Mais Michel Pioch se pose des questions sur son avenir. Car si le travail est difficile et stressant, la rentabilité n’est pas évidente pour cette officine au CA de 275 000 euros. « La taxe de nuit n’a pas bougé depuis 1984. Mon stock n’est pas le même que dans une officine normale, il est adapté aux demandes de nuit et bien sûr je ne délivre ni para ni homéopathie. Si vous ajoutez à cela la difficulté de trouver des remplaçants qu’il faut d’ailleurs payer plus qu’ailleurs, ça devient très limite. Si c’était à refaire ? Non, je ne crois pas. »

Et puis Michel Pioch n’a pas le droit d’avoir un problème de santé. « J’ouvre tous les jours et si un soir je suis malade c’est la catastrophe car c’est très difficile de trouver quelqu’un au pied levé. » A 55 ans, après 28 ans d’exercice, Michel Pioch commence à trouver les nuits de plus en plus longues.

Seine-Saint-Denis : La garde de nuit ne se partage plus

Le 1er janvier 2002 un arrêté préfectoral a fait de la pharmacie de la Poste à Montreuil, l’unique pharmacie de garde du plus important secteur de Seine-Saint-Denis qui compte trois circonscriptions.
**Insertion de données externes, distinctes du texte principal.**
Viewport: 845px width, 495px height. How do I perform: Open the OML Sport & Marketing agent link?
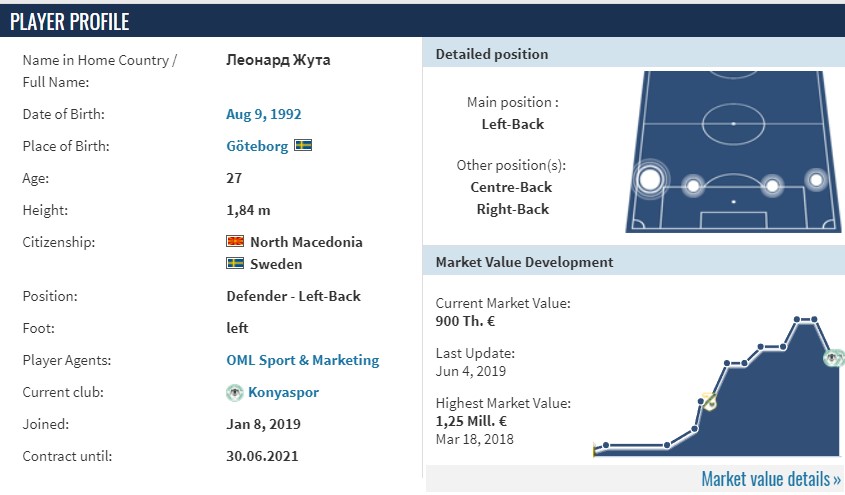click(303, 360)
Une pharmacie ouverte 24 heures sur 24, y compris le dimanche, au prix d’une sécurité renforcée. « C’est un accord gagnant-gagnant, estime Bruno Lamaurt, le président du syndicat départemental. Face aux agressions à répétition, beaucoup faisaient part de leur exaspération. En acceptant de supporter toutes les gardes de nuit René Maarek (le titulaire) décharge ses confrères tout en augmentant son chiffre d’affaires. »

D’après Bruno Lamaurt près de 20 % des pharmaciens du secteur auraient protesté contre cet accord. Qu’importe, lui n’y voit que des avantages. « Les forces de sécurité sont ravies parce qu’elles n’ont plus qu’à protéger une seule pharmacie, mentionnée partout, accessible sans passer par le commissariat et il n’y a plus l’épineux problème de ceux qui décident au tout dernier moment de ne pas assurer leur garde, explique-t-il. En même temps, les confrères continuent d’assumer, à tour de rôle, les gardes du dimanche. Personne n’est lésé. »

Dans les deux autres secteurs du département, le fonctionnement des gardes reste inchangé. Mais Bruno Lamaurt ne désespère pas de trouver des volontaires pour assurer toutes les gardes de nuit. « J’ai l’accord d’un pharmacien. Il devrait être opérationnel début 2003 », assure-t-il. Un système qui pourrait bien faire des petits dans les départements de la petite couronne puisque déjà le Val-d’Oise et les Yvelines envisageraient de le mettre en place.